- The bug, dubbed as CVE-2018-17144, existed in all Bitcoin-based cryptocurrencies, of which Pigeoncoin is one.
- The bug, if exploited, could have allowed attackers to crash the Bitcoin network and print as many coins they wanted.
A hacker has managed to make away with $15,000 worth Pigeoncoin by exploiting an already patched Bitcoin bug. The cybercriminal stole the 235 million tokens of the Pigeoncoin cryptocurrency by exploiting the bug, dubbed as CVE-2018-17144, which also existed in all Bitcoin-based cryptocurrencies, of which Pigeoncoin is one.
The incident came to light after a user of the BitcoinTalk forums noticed some suspicious blockchain activity. It was discovered that the hacker who carried out the attack, goes by the pseudonym ‘mrsandman1’.
The developers of the Pigeoncoin cryptocurrency confirmed the breach, adding that the unknown attacker successfully exploited the bug on September 26, CoinDesk reported.
Although this bitcoin-based bug was discovered and fixed prior to the hack, it seems some coins that used the bitcoin code were also vulnerable to attacks. The attack was made possible because Pigeoncoin failed to patch the bug on time.

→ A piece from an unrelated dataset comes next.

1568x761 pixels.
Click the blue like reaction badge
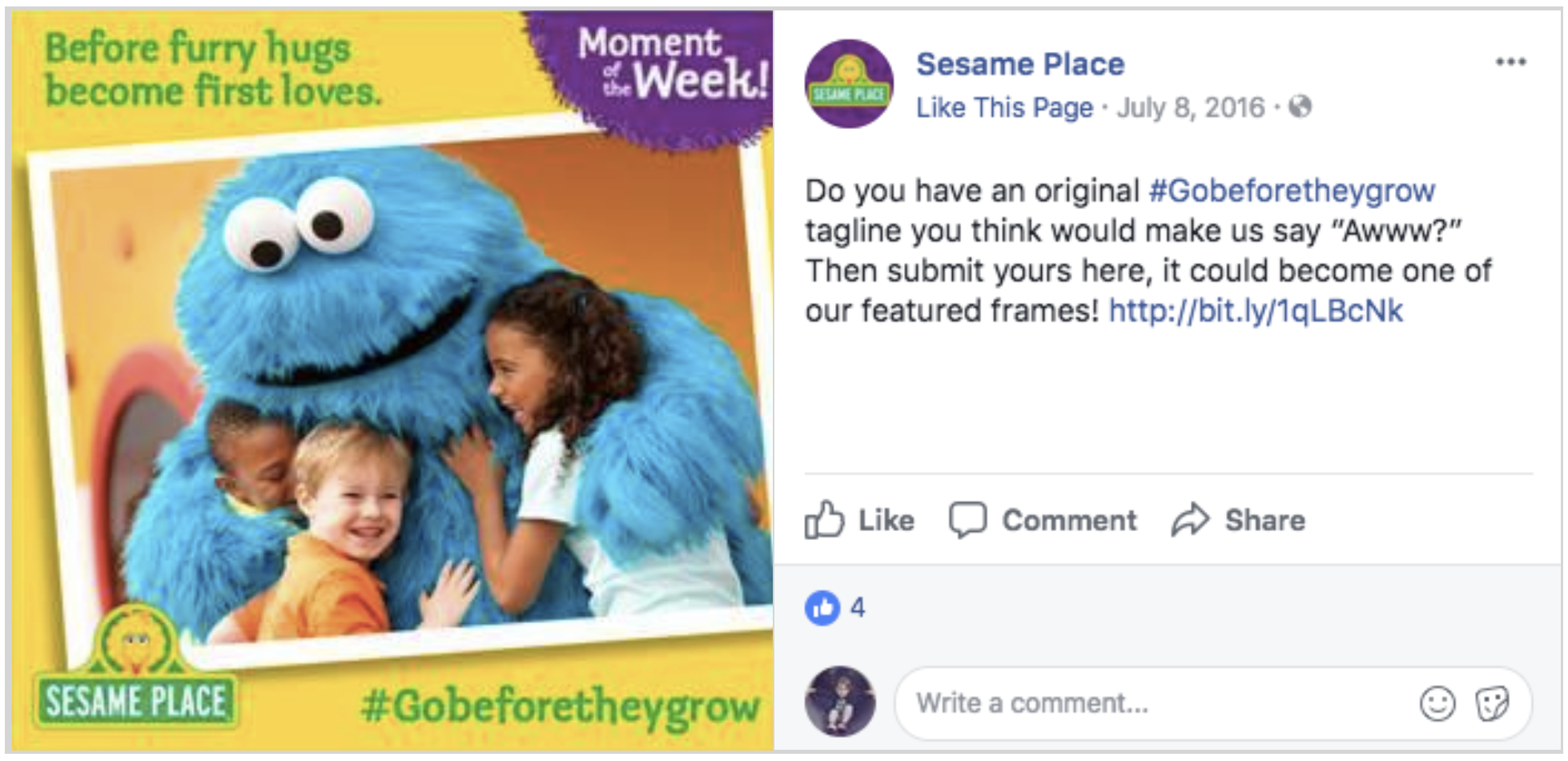822,608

CVE-2018-17144 was one of the most critical bugs in the history of the Bitcoin network. If exploited, it could have allowed attackers to perform various malicious activities such as crashing the Bitcoin network and printing as many coins they wanted.
While some cruptocurrencies using the Bitcoin code have patched the bug, there are still few lesser-known coins that need to apply the patch. Until the patch is applied to each of Bitcoin-based cryptocurrencies, the risk to these currencies still remains.
"Copycat currencies are at risk. By definition, there's always a group upstream that knows their vulnerabilities," said Emin Gün Sirer, a cryptocurrency expert.